Monday, March 21, 2011

Another mother's broken heart is taking over...

I forget the warm feelings I find after receiving comments on one of my posts, from others in our little corner of the blogshpere, and I thank you, I forget how much comfort I once found in blogging regularly.

Received a phone call this morning that a bed will be open for La Petit a week from Tuesday at the residential facility we are looking into. It is over 4 hours away and we have no guarantee that the insurance will authorize treatment until he is physically at the facility and they do an intake. Another week of keeping him on lock down. It will not be easy. But then again, nothing ever is.
The weekend was drama and stress free other than the fact that he is getting anxious and wants to go back to school and he wants to see his friends.

This all still feels like a bad dream. I still find it difficult to accept the fact that the Prince is dead. At times, it will hit me like a brick and I can literally feel the air being forced from my lungs and breathing can be difficult. And I have ask myself, did this really happen? Is he really gone? Has it really been more than fourteen months since I have layed my eyes on him or spoken to him? Will I really never see him again? And the pain is just too much too endure.

7 comments:

Kay said...

I'm sorry for your suffering. I sympathize. It's awful. Hang in there, like you are doing. Yes, there's a chance things will go bad - but there's also a chance things will get better. You are not alone. God bless!

Pammie said...

I think of you and him often sweet Kel. I see so many young people in meetings now and I always go out of my way to introduce them to people and show them love because I know that there is always a Mother out there praying that "this time" it will work for their child.

Tori said...

I really can't begin to tell you how sorry I am that you are going through this again.

I have a 20 y.o. (boy) heroin addict who is living with his Grandma. In rehab for 30 days relapsed 3 days later.

Through all of this crap that we have had to deal with one of my biggest fears is that my 12 y.o. boy will follow in his beloved brother's footsteps.

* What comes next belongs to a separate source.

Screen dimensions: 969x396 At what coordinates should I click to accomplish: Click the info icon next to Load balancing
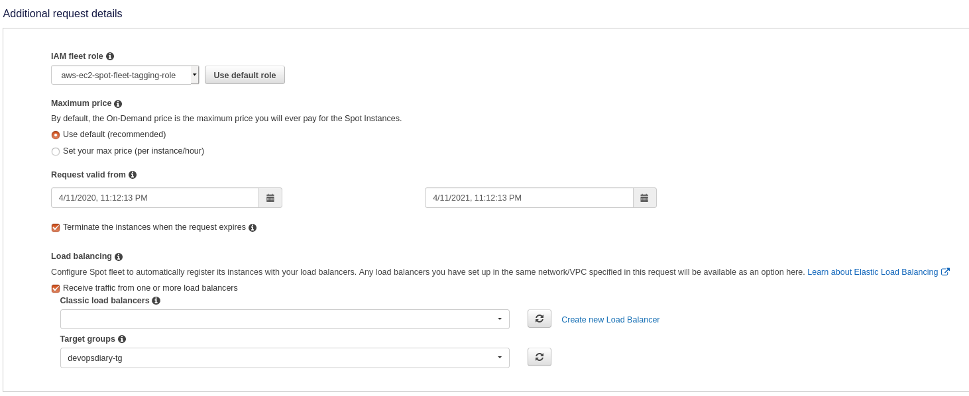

I read many of your past blogs several months ago. It broke my heart that you had to experience the nightmare all of us Parents worry about when having an addict for a child. When I saw your recent post it both shocked and scared me.

I pray for you and your son. It is so sad that addiction found its way back to you. I hope that your son will get the help he needs and you can keep him there as long as possible.

Syd said...

I am sorry Kel. I have nothing to offer in terms of thoughts about children. But as I have written here so often, you also have to take care of yourself. Your son has to want to be better. I hope that he does.

Lisa said...

Kel, my heart hurts for you, because of your loss and now the issues with your younger son. I only have one son and he seems to be winning his fight against heroin, but it is a fight every day.

Your love and your strength is apparent, but you must find a way to take care of yourself. You are in my prayers.

Sherry said...

I've said a prayer for your son and you! Unless someone has lost a child, they can't truly relate to what you're going through, or have been through!

Beth Blair said...

Good to hear from you after such a long respite. I'm sorry that you do not have better things going on in your life and that it seems like your back on the long ride.

I will add my prayers to others for the health and well being of both you and La Petit.